§ **Requirement**: Your answer must be an exact copy of the listing.

....

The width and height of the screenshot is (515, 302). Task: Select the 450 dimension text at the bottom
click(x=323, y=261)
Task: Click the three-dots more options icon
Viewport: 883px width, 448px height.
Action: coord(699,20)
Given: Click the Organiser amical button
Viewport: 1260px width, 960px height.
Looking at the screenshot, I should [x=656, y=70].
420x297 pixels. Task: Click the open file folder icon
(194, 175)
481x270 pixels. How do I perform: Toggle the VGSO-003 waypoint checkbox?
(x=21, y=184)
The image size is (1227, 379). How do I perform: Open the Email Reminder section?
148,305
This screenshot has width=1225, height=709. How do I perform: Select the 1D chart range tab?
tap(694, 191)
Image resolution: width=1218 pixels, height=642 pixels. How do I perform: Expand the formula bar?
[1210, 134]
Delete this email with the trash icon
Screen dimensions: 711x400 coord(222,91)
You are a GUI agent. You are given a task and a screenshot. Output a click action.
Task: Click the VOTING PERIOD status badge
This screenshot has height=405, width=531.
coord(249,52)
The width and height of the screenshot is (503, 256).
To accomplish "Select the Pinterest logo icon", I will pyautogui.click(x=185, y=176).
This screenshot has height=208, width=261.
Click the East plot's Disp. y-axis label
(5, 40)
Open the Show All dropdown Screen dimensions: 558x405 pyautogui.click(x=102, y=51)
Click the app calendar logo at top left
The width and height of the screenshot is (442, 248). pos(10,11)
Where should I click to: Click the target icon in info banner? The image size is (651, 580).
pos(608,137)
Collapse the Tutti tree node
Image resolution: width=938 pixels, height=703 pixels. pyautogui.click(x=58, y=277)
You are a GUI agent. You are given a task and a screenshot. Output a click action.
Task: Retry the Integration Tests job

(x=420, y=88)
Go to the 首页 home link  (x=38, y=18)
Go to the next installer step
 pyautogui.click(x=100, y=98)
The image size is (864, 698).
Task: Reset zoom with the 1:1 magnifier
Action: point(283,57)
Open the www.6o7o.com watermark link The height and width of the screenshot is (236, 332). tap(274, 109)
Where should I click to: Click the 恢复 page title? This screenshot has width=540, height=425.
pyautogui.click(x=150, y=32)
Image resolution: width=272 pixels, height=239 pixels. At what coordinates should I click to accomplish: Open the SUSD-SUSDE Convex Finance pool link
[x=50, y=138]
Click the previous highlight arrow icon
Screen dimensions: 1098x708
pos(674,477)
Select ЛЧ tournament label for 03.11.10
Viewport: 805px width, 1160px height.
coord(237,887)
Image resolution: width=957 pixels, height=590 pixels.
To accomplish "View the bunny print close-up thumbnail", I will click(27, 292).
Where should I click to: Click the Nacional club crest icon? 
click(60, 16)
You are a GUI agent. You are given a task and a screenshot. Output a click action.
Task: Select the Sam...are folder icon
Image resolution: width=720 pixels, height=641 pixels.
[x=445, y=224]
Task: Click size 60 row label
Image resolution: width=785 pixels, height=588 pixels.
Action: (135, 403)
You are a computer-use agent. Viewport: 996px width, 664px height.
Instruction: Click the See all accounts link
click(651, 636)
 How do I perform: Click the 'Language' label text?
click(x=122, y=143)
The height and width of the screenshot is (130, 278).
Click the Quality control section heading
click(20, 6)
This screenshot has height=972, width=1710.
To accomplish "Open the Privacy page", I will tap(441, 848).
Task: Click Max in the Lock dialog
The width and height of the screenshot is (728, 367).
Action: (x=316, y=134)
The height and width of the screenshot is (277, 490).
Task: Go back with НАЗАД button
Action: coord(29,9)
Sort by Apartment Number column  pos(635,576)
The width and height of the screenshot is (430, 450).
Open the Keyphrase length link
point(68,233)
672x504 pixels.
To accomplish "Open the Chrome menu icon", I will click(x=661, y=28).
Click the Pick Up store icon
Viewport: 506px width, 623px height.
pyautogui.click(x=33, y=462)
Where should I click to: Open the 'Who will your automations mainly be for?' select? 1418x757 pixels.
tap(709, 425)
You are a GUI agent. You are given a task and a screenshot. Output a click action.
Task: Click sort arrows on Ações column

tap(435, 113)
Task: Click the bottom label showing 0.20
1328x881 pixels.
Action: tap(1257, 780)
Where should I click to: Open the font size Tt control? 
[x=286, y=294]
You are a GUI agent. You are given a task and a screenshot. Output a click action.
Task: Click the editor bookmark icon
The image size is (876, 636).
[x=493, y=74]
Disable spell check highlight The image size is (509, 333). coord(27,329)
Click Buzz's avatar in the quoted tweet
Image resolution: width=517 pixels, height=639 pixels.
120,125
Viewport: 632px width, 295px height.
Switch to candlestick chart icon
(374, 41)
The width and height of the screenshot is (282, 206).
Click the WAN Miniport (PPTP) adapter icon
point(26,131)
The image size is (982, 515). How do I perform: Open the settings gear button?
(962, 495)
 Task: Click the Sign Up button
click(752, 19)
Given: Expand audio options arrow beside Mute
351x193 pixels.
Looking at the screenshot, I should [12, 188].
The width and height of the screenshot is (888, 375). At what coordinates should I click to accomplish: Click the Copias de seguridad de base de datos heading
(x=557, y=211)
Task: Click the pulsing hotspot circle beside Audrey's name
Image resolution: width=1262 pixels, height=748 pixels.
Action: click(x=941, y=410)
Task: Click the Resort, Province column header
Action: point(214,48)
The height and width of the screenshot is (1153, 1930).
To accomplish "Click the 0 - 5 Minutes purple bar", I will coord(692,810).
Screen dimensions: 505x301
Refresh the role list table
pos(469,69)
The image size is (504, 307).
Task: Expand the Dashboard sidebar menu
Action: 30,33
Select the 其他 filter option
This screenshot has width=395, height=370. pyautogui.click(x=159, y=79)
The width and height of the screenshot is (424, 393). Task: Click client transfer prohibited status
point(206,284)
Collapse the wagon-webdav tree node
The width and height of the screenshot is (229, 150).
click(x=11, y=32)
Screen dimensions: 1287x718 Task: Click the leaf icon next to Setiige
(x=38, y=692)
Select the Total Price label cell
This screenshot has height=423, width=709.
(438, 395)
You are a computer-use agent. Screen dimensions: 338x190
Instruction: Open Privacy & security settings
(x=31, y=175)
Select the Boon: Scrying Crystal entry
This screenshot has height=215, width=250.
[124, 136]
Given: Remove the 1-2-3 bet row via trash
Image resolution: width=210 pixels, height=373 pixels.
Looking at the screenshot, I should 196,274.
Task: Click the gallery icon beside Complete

....

§ **Task answer**:
The width and height of the screenshot is (515, 302). Task: Select the 450 dimension text at the bottom
click(x=323, y=261)
Task: Click the three-dots more options icon
Viewport: 883px width, 448px height.
Action: coord(699,20)
Given: Click the Organiser amical button
Viewport: 1260px width, 960px height.
Looking at the screenshot, I should [x=656, y=70].
420x297 pixels. Task: Click the open file folder icon
(194, 175)
481x270 pixels. How do I perform: Toggle the VGSO-003 waypoint checkbox?
(x=21, y=184)
The image size is (1227, 379). How do I perform: Open the Email Reminder section?
148,305
This screenshot has width=1225, height=709. How do I perform: Select the 1D chart range tab?
tap(694, 191)
Image resolution: width=1218 pixels, height=642 pixels. How do I perform: Expand the formula bar?
[1210, 134]
Delete this email with the trash icon
Screen dimensions: 711x400 coord(222,91)
You are a GUI agent. You are given a task and a screenshot. Output a click action.
Task: Click the VOTING PERIOD status badge
This screenshot has height=405, width=531.
coord(249,52)
The width and height of the screenshot is (503, 256).
To accomplish "Select the Pinterest logo icon", I will pyautogui.click(x=185, y=176).
This screenshot has height=208, width=261.
Click the East plot's Disp. y-axis label
(5, 40)
Open the Show All dropdown Screen dimensions: 558x405 pyautogui.click(x=102, y=51)
Click the app calendar logo at top left
The width and height of the screenshot is (442, 248). pos(10,11)
Where should I click to: Click the target icon in info banner? The image size is (651, 580).
pos(608,137)
Collapse the Tutti tree node
Image resolution: width=938 pixels, height=703 pixels. pyautogui.click(x=58, y=277)
You are a GUI agent. You are given a task and a screenshot. Output a click action.
Task: Retry the Integration Tests job

(x=420, y=88)
Go to the 首页 home link  (x=38, y=18)
Go to the next installer step
 pyautogui.click(x=100, y=98)
The image size is (864, 698).
Task: Reset zoom with the 1:1 magnifier
Action: point(283,57)
Open the www.6o7o.com watermark link The height and width of the screenshot is (236, 332). tap(274, 109)
Where should I click to: Click the 恢复 page title? This screenshot has width=540, height=425.
pyautogui.click(x=150, y=32)
Image resolution: width=272 pixels, height=239 pixels. At what coordinates should I click to accomplish: Open the SUSD-SUSDE Convex Finance pool link
[x=50, y=138]
Click the previous highlight arrow icon
Screen dimensions: 1098x708
pos(674,477)
Select ЛЧ tournament label for 03.11.10
Viewport: 805px width, 1160px height.
coord(237,887)
Image resolution: width=957 pixels, height=590 pixels.
To accomplish "View the bunny print close-up thumbnail", I will click(27, 292).
Where should I click to: Click the Nacional club crest icon? 
click(60, 16)
You are a GUI agent. You are given a task and a screenshot. Output a click action.
Task: Select the Sam...are folder icon
Image resolution: width=720 pixels, height=641 pixels.
[x=445, y=224]
Task: Click size 60 row label
Image resolution: width=785 pixels, height=588 pixels.
Action: (135, 403)
You are a computer-use agent. Viewport: 996px width, 664px height.
Instruction: Click the See all accounts link
click(651, 636)
 How do I perform: Click the 'Language' label text?
click(x=122, y=143)
The height and width of the screenshot is (130, 278).
Click the Quality control section heading
click(20, 6)
This screenshot has height=972, width=1710.
To accomplish "Open the Privacy page", I will tap(441, 848).
Task: Click Max in the Lock dialog
The width and height of the screenshot is (728, 367).
Action: (x=316, y=134)
The height and width of the screenshot is (277, 490).
Task: Go back with НАЗАД button
Action: coord(29,9)
Sort by Apartment Number column  pos(635,576)
The width and height of the screenshot is (430, 450).
Open the Keyphrase length link
point(68,233)
672x504 pixels.
To accomplish "Open the Chrome menu icon", I will click(x=661, y=28).
Click the Pick Up store icon
Viewport: 506px width, 623px height.
pyautogui.click(x=33, y=462)
Where should I click to: Open the 'Who will your automations mainly be for?' select? 1418x757 pixels.
tap(709, 425)
You are a GUI agent. You are given a task and a screenshot. Output a click action.
Task: Click sort arrows on Ações column

tap(435, 113)
Task: Click the bottom label showing 0.20
1328x881 pixels.
Action: tap(1257, 780)
Where should I click to: Open the font size Tt control? 
[x=286, y=294]
You are a GUI agent. You are given a task and a screenshot. Output a click action.
Task: Click the editor bookmark icon
The image size is (876, 636).
[x=493, y=74]
Disable spell check highlight The image size is (509, 333). coord(27,329)
Click Buzz's avatar in the quoted tweet
Image resolution: width=517 pixels, height=639 pixels.
120,125
Viewport: 632px width, 295px height.
Switch to candlestick chart icon
(374, 41)
The width and height of the screenshot is (282, 206).
Click the WAN Miniport (PPTP) adapter icon
point(26,131)
The image size is (982, 515). How do I perform: Open the settings gear button?
(962, 495)
 Task: Click the Sign Up button
click(752, 19)
Given: Expand audio options arrow beside Mute
351x193 pixels.
Looking at the screenshot, I should [12, 188].
The width and height of the screenshot is (888, 375). At what coordinates should I click to accomplish: Click the Copias de seguridad de base de datos heading
(x=557, y=211)
Task: Click the pulsing hotspot circle beside Audrey's name
Image resolution: width=1262 pixels, height=748 pixels.
Action: click(x=941, y=410)
Task: Click the Resort, Province column header
Action: point(214,48)
The height and width of the screenshot is (1153, 1930).
To accomplish "Click the 0 - 5 Minutes purple bar", I will coord(692,810).
Screen dimensions: 505x301
Refresh the role list table
pos(469,69)
The image size is (504, 307).
Task: Expand the Dashboard sidebar menu
Action: 30,33
Select the 其他 filter option
This screenshot has width=395, height=370. pyautogui.click(x=159, y=79)
The width and height of the screenshot is (424, 393). Task: Click client transfer prohibited status
point(206,284)
Collapse the wagon-webdav tree node
The width and height of the screenshot is (229, 150).
click(x=11, y=32)
Screen dimensions: 1287x718 Task: Click the leaf icon next to Setiige
(x=38, y=692)
Select the Total Price label cell
This screenshot has height=423, width=709.
(438, 395)
You are a computer-use agent. Screen dimensions: 338x190
Instruction: Open Privacy & security settings
(x=31, y=175)
Select the Boon: Scrying Crystal entry
This screenshot has height=215, width=250.
[124, 136]
Given: Remove the 1-2-3 bet row via trash
Image resolution: width=210 pixels, height=373 pixels.
Looking at the screenshot, I should 196,274.
Task: Click the gallery icon beside Complete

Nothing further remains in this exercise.